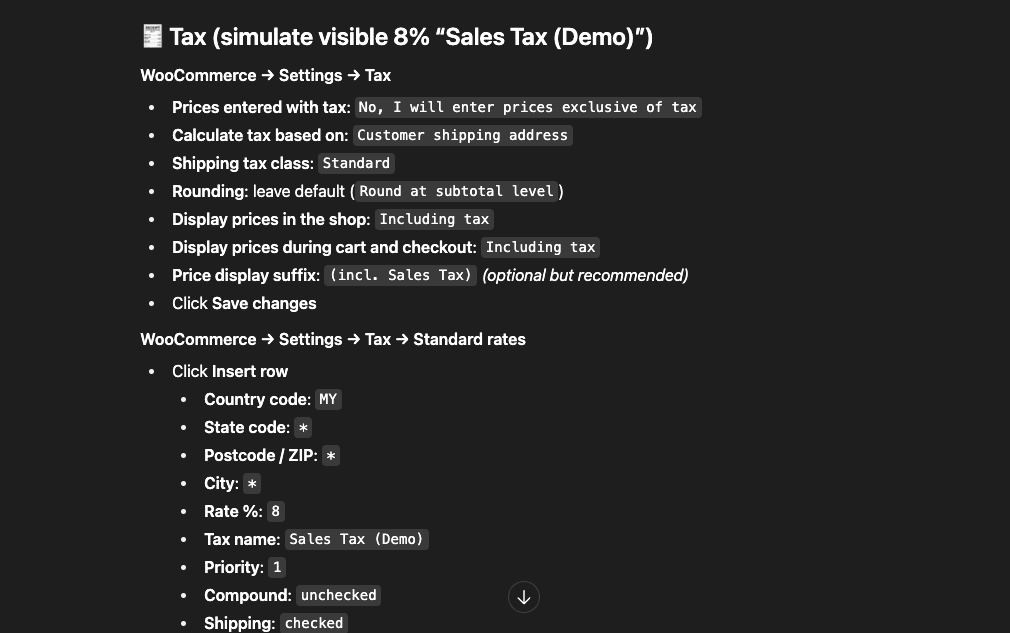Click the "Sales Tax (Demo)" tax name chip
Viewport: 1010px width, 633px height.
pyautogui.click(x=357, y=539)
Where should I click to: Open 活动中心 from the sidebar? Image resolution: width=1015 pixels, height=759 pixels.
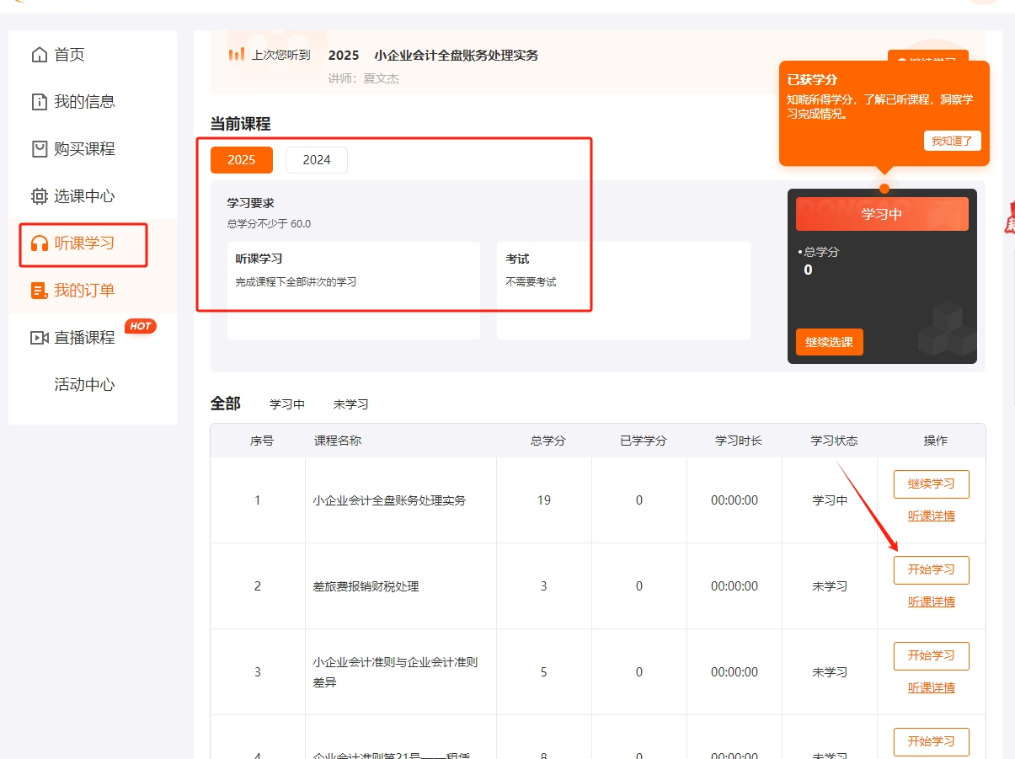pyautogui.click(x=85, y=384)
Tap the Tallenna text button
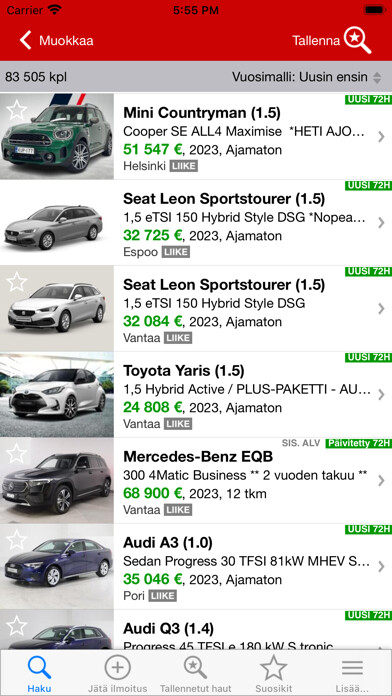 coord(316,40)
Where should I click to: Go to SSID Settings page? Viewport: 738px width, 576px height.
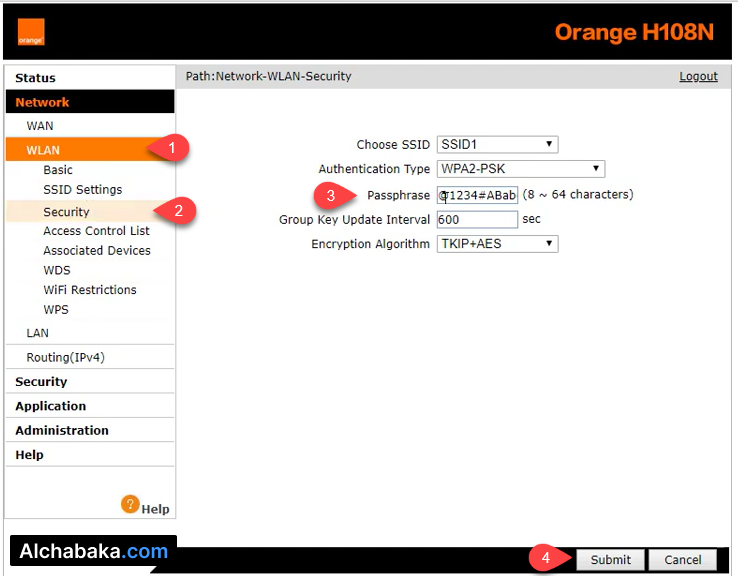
========
Skip all pictures. Write out only the lines from the one containing "Where should I click to: Open" to the end of the listing above, inclusive, exactly as given.

Where should I click to: Open 活动中心 from the sidebar? Image resolution: width=1015 pixels, height=759 pixels.
pyautogui.click(x=85, y=384)
Tap the Tallenna text button
 coord(316,40)
Where should I click to: Go to SSID Settings page? Viewport: 738px width, 576px height.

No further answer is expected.